EXERCISE GOAL ::
Look through the entries below and extract exactly the lines from the one containing "Where should I click to: Open Trung" through the one containing "Given: Click the 铅笔道 site logo", ends included.

(EXTRACTED INFORMATION)

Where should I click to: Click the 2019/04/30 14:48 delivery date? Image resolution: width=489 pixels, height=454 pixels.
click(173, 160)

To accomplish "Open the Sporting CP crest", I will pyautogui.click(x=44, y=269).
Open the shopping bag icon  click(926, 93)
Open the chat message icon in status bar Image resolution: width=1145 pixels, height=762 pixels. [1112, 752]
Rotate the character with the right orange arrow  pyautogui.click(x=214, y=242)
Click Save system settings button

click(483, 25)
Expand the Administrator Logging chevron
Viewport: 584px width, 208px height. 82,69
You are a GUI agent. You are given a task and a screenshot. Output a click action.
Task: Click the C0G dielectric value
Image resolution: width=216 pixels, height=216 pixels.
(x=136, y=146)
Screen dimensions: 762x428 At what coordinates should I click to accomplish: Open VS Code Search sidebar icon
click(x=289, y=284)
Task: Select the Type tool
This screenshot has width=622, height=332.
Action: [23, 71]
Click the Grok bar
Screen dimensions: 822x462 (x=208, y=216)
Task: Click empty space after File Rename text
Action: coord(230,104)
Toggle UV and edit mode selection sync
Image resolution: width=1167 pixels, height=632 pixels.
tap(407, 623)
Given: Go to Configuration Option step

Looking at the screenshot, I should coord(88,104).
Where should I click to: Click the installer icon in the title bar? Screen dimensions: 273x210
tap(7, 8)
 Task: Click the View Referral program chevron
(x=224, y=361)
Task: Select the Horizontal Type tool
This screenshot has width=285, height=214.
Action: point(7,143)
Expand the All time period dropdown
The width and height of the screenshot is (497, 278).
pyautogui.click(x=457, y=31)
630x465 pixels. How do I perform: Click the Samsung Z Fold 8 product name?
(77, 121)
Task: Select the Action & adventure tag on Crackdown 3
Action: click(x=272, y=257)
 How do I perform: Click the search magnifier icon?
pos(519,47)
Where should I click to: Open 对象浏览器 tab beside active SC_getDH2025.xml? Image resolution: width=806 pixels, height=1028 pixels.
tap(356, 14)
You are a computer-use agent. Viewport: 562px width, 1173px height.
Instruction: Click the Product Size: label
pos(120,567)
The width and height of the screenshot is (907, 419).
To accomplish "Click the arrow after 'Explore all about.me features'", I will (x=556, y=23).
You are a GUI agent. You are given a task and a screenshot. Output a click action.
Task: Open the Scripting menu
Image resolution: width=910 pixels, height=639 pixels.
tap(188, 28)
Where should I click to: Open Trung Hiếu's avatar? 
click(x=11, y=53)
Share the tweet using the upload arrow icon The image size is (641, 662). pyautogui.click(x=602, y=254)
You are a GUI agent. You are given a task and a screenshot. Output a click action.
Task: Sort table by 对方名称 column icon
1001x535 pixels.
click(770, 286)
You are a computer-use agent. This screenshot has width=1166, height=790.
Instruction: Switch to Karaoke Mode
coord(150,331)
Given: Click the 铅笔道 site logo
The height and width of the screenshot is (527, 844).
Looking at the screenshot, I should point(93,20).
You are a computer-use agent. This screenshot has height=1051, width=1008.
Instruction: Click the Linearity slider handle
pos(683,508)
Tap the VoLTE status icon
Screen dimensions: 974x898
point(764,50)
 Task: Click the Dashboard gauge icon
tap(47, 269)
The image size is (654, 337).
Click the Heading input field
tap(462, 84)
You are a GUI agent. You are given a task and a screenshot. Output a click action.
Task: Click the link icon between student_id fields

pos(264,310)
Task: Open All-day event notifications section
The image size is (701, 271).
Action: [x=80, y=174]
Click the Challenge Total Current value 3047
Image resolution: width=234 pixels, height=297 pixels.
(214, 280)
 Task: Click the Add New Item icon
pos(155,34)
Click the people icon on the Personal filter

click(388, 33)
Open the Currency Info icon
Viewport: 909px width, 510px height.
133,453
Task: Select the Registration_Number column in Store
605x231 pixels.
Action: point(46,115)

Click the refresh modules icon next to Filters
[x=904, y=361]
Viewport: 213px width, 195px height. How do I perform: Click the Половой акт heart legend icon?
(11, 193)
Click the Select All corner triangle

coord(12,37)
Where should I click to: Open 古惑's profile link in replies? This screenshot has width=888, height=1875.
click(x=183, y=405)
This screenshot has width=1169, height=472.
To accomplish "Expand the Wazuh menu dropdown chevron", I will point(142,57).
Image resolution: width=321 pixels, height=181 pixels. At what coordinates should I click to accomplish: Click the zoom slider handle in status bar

(End EXTRACTED INFORMATION)

EXERCISE SOLUTION ::
Where should I click to: Open Trung Hiếu's avatar? 
click(x=11, y=53)
Share the tweet using the upload arrow icon The image size is (641, 662). pyautogui.click(x=602, y=254)
You are a GUI agent. You are given a task and a screenshot. Output a click action.
Task: Sort table by 对方名称 column icon
1001x535 pixels.
click(770, 286)
You are a computer-use agent. This screenshot has width=1166, height=790.
Instruction: Switch to Karaoke Mode
coord(150,331)
Given: Click the 铅笔道 site logo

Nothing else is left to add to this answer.